Divorce is hard, no matter the circumstances. If you have a beloved pet the entire family loves, the entire situation can become that much more difficult, as you do not know which one of you will take the pet. In some families, splitting time with the family pet is almost as important as any other part of the divorce process. When it comes to how you will share time with your family pet, consider the following:
Who Owns the Pet?
One thing to consider is who actually owns the pet. If you and your spouse are not amicable and cannot agree on who actually owns the pet, and therefore has ownership, you need to refer to the paperwork you received when you got your pet. Pets are property under the law, and the rightful owner has the final say as to who gets to spend time with the pet. The best way to establish ownership is to look at your paperwork. When you purchase a pet from a breeder or adopt a pet from a shelter, you should receive paperwork naming the owner of the pet. If your name is on the paperwork and not your spouse, you have control over how much time you will share the pet with your spouse, if any at all. Your paperwork will be your evidence of ownership should you have to show it in court.

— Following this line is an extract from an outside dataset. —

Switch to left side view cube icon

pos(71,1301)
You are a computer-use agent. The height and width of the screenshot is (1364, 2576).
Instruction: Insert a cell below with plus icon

Can You Share Custody of a Pet?
There is no way to set up a legal custody arrangement for a pet. However, you can set up your own form of custody arrangement between you. If you have children, for example, you can exchange the pet at the same time you exchange the children. This way, the pet is always with the kids, adding some much-needed consistency and joy in their lives. However, you need to factor costs into this arrangement. Work out how you both will pay for veterinary bills, food, medication, and the like.
What About the Well-Being of the Pet?
Divorce is not only hard on humans but pets as well. You should never use your pet as a bargaining chip or as a way to spite your spouse. Pets bond with people much in the way humans bond with each other. A divorce can cause stress for a pet, especially with the constant change of scenery and possibly new people in their home. You should both have as much compassion for the animal to ensure it remains healthy and happy.
You can discuss the matter further with your personal family law attorney.